Page excerpt:

begin

Now, according to these accounts, there are cloudy and dark days, there are times of spiritual desertion. These days are often to return. "Let the believer," says the wise man," remember these days of darkness, for they shall be many."

There are days of trouble. These often return also: "Call upon me in the day of trouble: I will deliver thee, and thou shalt glorify me," Psalm 1. 15. To this day David alludes, when he says, "The Lord hear thee in the day of trouble; the name of the God of Jacob defend thee, send thee help from the sanctuary, and strengthen thee out of Zion," Psalm xx. 1, 2.

There are days of confinement, when the soul is shut up, and cannot come forth: "Bring my soul out of prison," says David, "that I may praise thy name."

And there are days of fasting also: "Can you make the children of the bridechamber fast while the bridegroom is with them? As long as they have the bridegroom with them they cannot fast: but the days will come when the bridegroom shall be taken away from them, and then shall they fast in those days," Mark, ii, 19, 20. Now these are the days of hard labour, and these are days of heat and burden. Temptation, corruption, and the rage of enemies, are generally let loose on these days; and all these adversaries have got heat enough. With these the soul is burdened and bowed down, deserted of its best friend, and left to struggle with its own rebellion, enmity, and unbelief; and in these days no provision is allowed, the bridegroom is taken away, and the children of the bridechamber shall fast in those days; the Lord himself declares that they shall fast.

It appears to me that, at the close of these days, the steward is called to pay the labourers, and not at the eve of natural days; for we do not find our penny to come at such times. Furthermore, if we examine, we shall find that this penny, with its image and its superscription, is promised to those that labour and toil in these dark days, days of trouble, days of adversity, and fasting days; for so run the promises.

"He that followeth me shall not abide in darkness; but he shall have the light of life." There is the dark day; but he shall not abide in it, but shall have the light of life. There is the penny promised at the end of this dark day.

Again: "In the day of prosperity be joyful; but in the day of adversity consider: God also hath set the one over against the other," Eccl. vii. 14. Here is the day of adversity, in which the heart knows its own bitterness; and this day has the penny at the end of it, which brings on a day of prosperity, in which no stranger intermeddleth with our joy. "God," says the wise man, "has set the one over against the other;" by which it appears that the day of adversity is sure, and so is the penny also.

Moreover, the day of trouble has got its penny at the end of it: "Call upon me in the day of trouble: I will deliver thee, and thou shalt glorify me." Now this deliverance is our salvation from that trouble: "Thus, saith the Lord, in an acceptable time have I heard thee, and in a day of salvation have I helped thee," Isa. xlix. 8. This salvation brings the penny with it; and receiving this we have something to spend: "I will deliver thee, and thou shalt glorify me," says God; but, without faith and love, God can receive no glory from us.

end

Collected data:
begin

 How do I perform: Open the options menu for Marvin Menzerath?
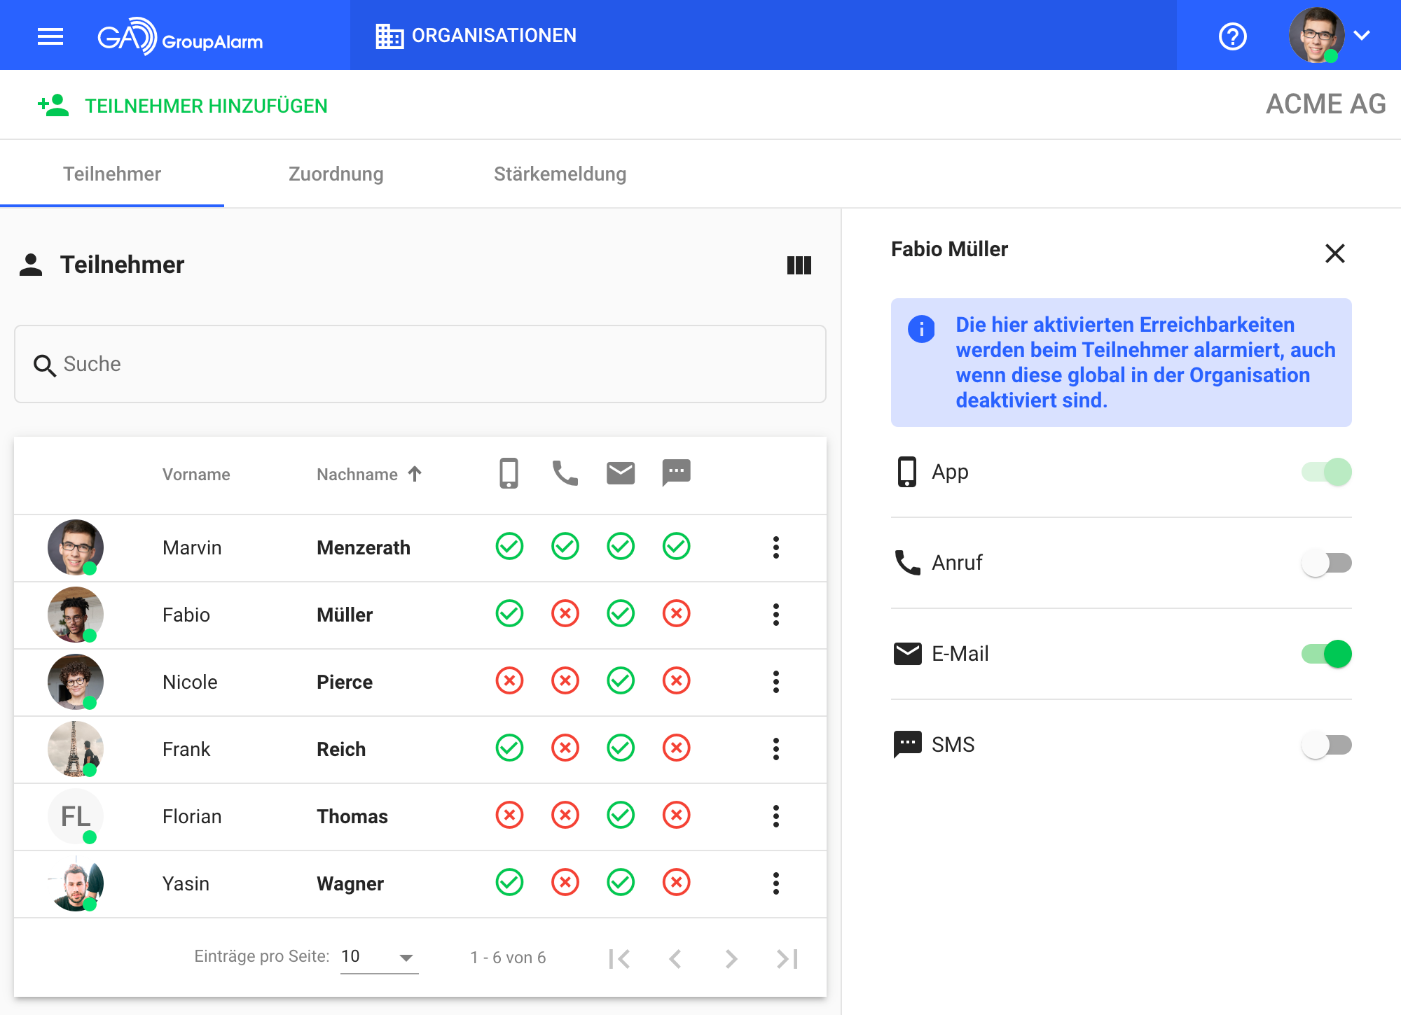775,547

end

Problems:
(1) Print the part of the sermon excerpt between "Now, according to" and "Psalm xx. 1, 2.", inclusive.
(2) Pick up the sermon excerpt on days of trouble and their penny right after its final sentence, and carry it forward.
The listing comes from a separate source unrelated to the sermon excerpt.

Final answers:
(1)
Now, according to these accounts, there are cloudy and dark days, there are times of spiritual desertion. These days are often to return. "Let the believer," says the wise man," remember these days of darkness, for they shall be many."

There are days of trouble. These often return also: "Call upon me in the day of trouble: I will deliver thee, and thou shalt glorify me," Psalm 1. 15. To this day David alludes, when he says, "The Lord hear thee in the day of trouble; the name of the God of Jacob defend thee, send thee help from the sanctuary, and strengthen thee out of Zion," Psalm xx. 1, 2.

(2)
There are also mourning days; when the soul is not only dark, but dead, dry, barren, and lean, rickety and inactive, cold and careless, and yet sees that all is wrong, and the best work apparently going back; no fervour, life, nor power; no liberty of soul or of speech; nothing is left but moping and "mourning all the day long," Psalm xxxviii. 6. But there is the penny at the end of this day: "Blessed are they that mourn, for they shall be comforted. Thy sun shall no more go down, neither shall thy moon withdraw itself; for the Lord shall be thine everlasting light, and the days of thy mourning shall be ended," Isa. Ix. 20. At the end of these mourning days, God, like the sun, brings on light and heat; and under this light and heat Faith and Love are all alive, and the soul is sweetly enriched with both.

Fasting days also have the promised penny at the end of them: Blessed are they which do hunger and thirst after righteousness, for they shall be filled." And again: "It shall come to pass in that day that the great trumpet shall be blown, and they shall come that were ready to perish," Isaiah, xxvii. 13.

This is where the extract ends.